• EXERCISE REQUIREMENTS
In the listing below, identify each line with the word "navigation" and return those lines.

• AVAILABLE DATA
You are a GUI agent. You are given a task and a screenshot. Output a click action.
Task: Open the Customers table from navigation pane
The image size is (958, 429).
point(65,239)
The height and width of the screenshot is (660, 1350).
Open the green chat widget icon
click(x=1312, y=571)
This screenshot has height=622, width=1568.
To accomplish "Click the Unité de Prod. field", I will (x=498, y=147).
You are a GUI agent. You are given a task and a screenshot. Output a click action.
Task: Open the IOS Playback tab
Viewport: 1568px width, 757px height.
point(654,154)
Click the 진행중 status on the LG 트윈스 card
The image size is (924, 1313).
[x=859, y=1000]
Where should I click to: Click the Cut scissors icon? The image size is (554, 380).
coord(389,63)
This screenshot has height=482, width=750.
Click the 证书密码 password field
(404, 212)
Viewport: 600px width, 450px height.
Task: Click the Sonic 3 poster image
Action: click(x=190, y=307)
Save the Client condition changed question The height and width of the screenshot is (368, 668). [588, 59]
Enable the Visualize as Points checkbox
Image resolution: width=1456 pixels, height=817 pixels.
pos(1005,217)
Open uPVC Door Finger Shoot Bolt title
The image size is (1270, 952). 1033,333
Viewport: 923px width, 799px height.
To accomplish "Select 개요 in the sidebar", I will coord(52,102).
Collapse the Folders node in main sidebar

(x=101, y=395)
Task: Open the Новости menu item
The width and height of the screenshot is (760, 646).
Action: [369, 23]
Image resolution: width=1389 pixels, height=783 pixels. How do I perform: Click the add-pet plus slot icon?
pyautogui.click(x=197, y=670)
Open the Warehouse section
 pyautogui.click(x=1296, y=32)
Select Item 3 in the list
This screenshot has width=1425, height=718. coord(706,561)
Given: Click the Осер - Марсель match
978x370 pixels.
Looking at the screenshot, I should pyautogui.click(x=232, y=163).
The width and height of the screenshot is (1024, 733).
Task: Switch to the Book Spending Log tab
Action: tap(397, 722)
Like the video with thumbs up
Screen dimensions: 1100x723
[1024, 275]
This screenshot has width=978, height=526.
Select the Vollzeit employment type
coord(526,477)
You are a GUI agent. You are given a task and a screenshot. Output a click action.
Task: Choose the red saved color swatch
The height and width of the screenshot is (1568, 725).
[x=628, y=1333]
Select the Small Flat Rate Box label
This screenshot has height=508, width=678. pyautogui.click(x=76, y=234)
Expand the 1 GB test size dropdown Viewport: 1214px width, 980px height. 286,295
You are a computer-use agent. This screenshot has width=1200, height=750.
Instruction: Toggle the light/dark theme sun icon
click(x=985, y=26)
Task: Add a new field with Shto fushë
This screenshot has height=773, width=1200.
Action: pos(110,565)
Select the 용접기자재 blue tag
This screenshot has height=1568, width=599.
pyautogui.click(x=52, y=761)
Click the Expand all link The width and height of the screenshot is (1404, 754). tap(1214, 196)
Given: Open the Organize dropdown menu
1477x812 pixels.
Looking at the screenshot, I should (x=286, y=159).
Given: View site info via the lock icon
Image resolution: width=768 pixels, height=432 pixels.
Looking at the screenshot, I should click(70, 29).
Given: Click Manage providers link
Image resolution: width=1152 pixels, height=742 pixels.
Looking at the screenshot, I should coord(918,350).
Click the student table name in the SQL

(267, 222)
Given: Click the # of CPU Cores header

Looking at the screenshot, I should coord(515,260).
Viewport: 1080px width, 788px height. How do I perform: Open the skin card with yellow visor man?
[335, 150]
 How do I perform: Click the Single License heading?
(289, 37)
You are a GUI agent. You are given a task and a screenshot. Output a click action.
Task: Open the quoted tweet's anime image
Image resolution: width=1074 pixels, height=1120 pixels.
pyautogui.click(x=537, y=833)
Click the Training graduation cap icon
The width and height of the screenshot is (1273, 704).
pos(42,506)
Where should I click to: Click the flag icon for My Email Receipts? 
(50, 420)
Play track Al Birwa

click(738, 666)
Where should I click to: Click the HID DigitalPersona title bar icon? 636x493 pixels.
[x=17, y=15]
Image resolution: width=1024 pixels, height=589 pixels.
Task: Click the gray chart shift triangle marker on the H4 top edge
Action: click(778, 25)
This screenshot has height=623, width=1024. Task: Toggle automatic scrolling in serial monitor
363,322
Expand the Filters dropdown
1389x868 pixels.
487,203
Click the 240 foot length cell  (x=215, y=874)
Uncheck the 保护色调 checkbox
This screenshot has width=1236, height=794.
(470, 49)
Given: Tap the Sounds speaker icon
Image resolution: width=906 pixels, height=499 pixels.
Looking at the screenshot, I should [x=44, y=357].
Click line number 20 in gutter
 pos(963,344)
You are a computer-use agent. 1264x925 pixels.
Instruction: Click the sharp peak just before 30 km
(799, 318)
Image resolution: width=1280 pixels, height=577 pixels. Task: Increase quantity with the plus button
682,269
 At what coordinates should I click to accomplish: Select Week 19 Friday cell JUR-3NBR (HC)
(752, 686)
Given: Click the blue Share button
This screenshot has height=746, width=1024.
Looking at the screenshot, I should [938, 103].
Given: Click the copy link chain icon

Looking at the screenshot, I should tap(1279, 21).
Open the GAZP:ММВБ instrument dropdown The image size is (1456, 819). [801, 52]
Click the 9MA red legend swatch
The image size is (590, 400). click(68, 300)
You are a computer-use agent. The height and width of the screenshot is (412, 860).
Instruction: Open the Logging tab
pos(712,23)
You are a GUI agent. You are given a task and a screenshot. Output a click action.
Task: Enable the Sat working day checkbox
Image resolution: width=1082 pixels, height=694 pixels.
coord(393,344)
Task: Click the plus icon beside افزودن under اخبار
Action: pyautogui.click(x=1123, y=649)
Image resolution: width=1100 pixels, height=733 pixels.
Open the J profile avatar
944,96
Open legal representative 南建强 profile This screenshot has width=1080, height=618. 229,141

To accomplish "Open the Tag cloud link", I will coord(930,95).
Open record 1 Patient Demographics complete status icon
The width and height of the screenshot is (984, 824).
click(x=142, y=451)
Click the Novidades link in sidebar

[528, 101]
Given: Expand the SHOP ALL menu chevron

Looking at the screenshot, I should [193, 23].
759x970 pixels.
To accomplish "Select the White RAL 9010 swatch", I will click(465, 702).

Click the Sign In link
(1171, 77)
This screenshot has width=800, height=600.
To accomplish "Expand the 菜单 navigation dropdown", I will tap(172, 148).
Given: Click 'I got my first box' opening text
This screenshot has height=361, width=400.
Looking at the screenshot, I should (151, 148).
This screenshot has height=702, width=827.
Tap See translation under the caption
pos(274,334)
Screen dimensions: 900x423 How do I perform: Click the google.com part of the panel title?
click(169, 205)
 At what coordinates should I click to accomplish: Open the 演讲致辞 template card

• RESULT
Task: Open the Customers table from navigation pane
To accomplish "Expand the 菜单 navigation dropdown", I will tap(172, 148).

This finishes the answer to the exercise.